Descover IPC interface for undocumented program?

Question

I have a program without documentation. I am wondering if there is a way to discover if it has any interface for interprocess communication. Are there any tools that search through an executable to discover such interfaces? I am interested in learning anything about such a program, like if it supports any command line options or arguments, or whatever else may be discoverable.

I primarily use Linux, and some of the programs I would like to interface with are Windows programs running via wine. I program in C and C++, and some Python.

A related question; is there a way to programmatically simulate clicking a button in some other window on the computer screen?

Answer 1

Discovery of IPC interface / IPC mechanisms for undocumented program can involve gathering of lot of information by various means, putting it together and mapping the information.

The ipcs command can be used to get the information about all ipc objects. It shall provide information about currently active message queues, shared memory segments and semaphores. This is available as part of util-linux .

Another option is to look for shm folder in /proc/ to view the list of currently active shared memory that are in use before and after running your program.

FIFO are special files that are created using mkfifo which you can determine from file type p in ls-l output. Also, you can use the -p option to test whether a file is a pipe.
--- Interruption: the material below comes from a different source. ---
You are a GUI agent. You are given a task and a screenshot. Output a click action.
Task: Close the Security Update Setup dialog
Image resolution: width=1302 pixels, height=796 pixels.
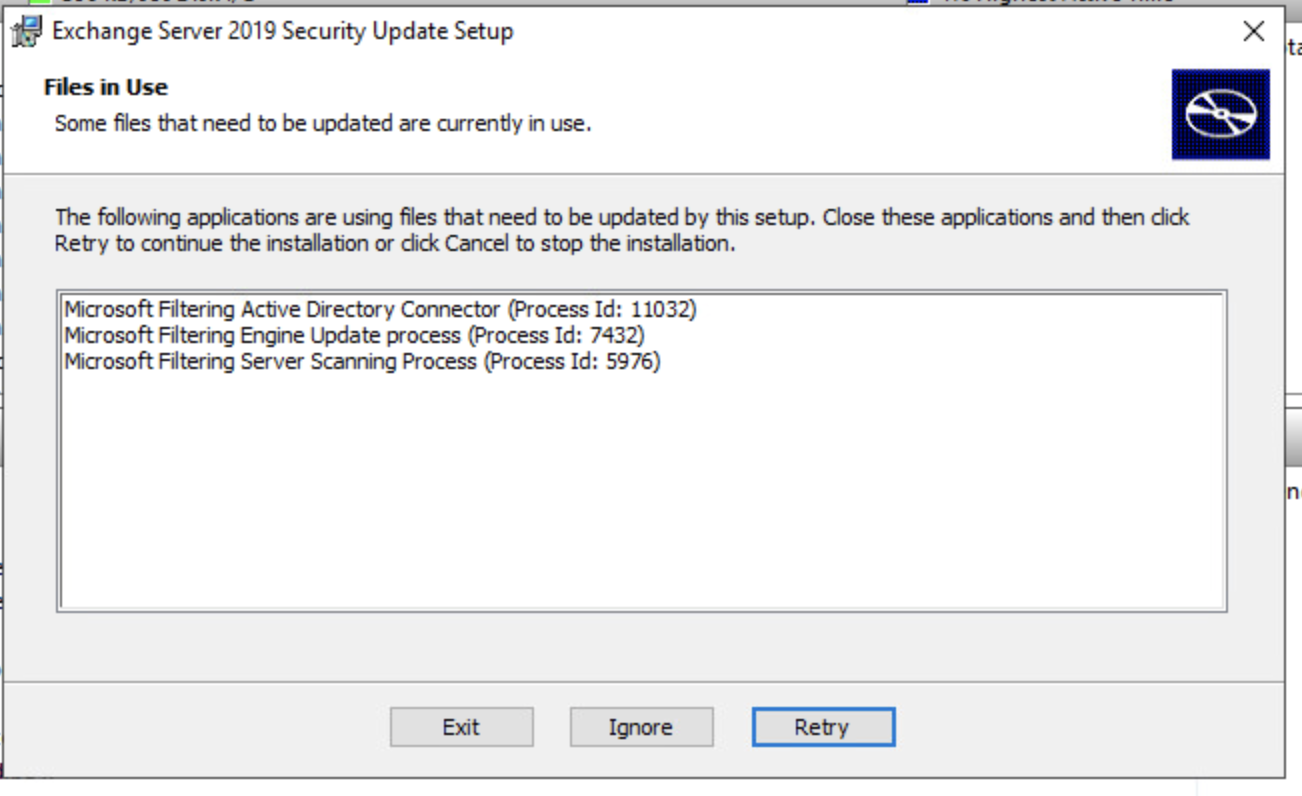(1253, 31)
/proc/<pid>/fd can help to gather more info. The lsof is a very handy tool that can give you the list of open files and the processes that opened them. It can list the PID, PGID, PPID, owner of process, the command that is being executed by the process and the files that are in use by the process.
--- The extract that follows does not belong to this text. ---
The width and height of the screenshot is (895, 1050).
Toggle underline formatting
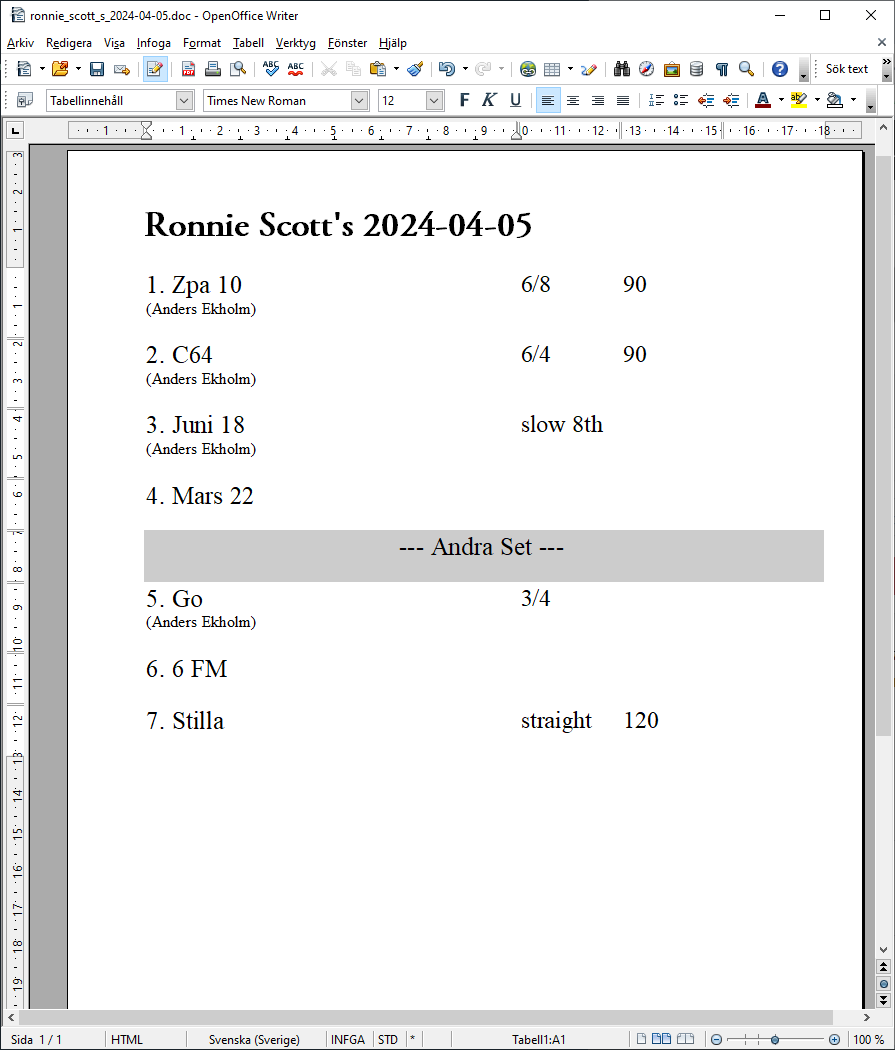[515, 100]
fuser can provide your the list of PIDs that use the specific files or file systems.

top/htop gives you the list of processes that run in your system. This can give wide range of information ranging from priority of the processes in the form of NI to memory usage via REM or MEM .

iotop can provide a table of current I/O usage by processes or threads on the system by monitoring the I/O usage information output by the kernel.
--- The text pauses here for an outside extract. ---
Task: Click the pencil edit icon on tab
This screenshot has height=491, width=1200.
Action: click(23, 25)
mpstat can give 'the percentage of time that the CPU or CPUs were idle during which the system had an outstanding disk I/O request' via 'iowait' argument.

strace shall intercept/record system calls that are called by a process and also the signals that are received by a process. Strace will be able to show the order of events and all the return/resumption paths of calls.

LTTng is a combination of kprobes, tracepoint and perf functionalities that can help in tracing of interrupts and race conditions.

Answer 2

Some Windows Programs use DCOM for interprocess-communication. There are some few programs to extract this interface from DLL- and EXE-Files. Otherwise you have to disassemble the program, and look at the code directly, which is non-trival. For your last question: Windows programs use a message system to communicate with the GUI. You can use sendmessage to simulate any message, such as clicking a button.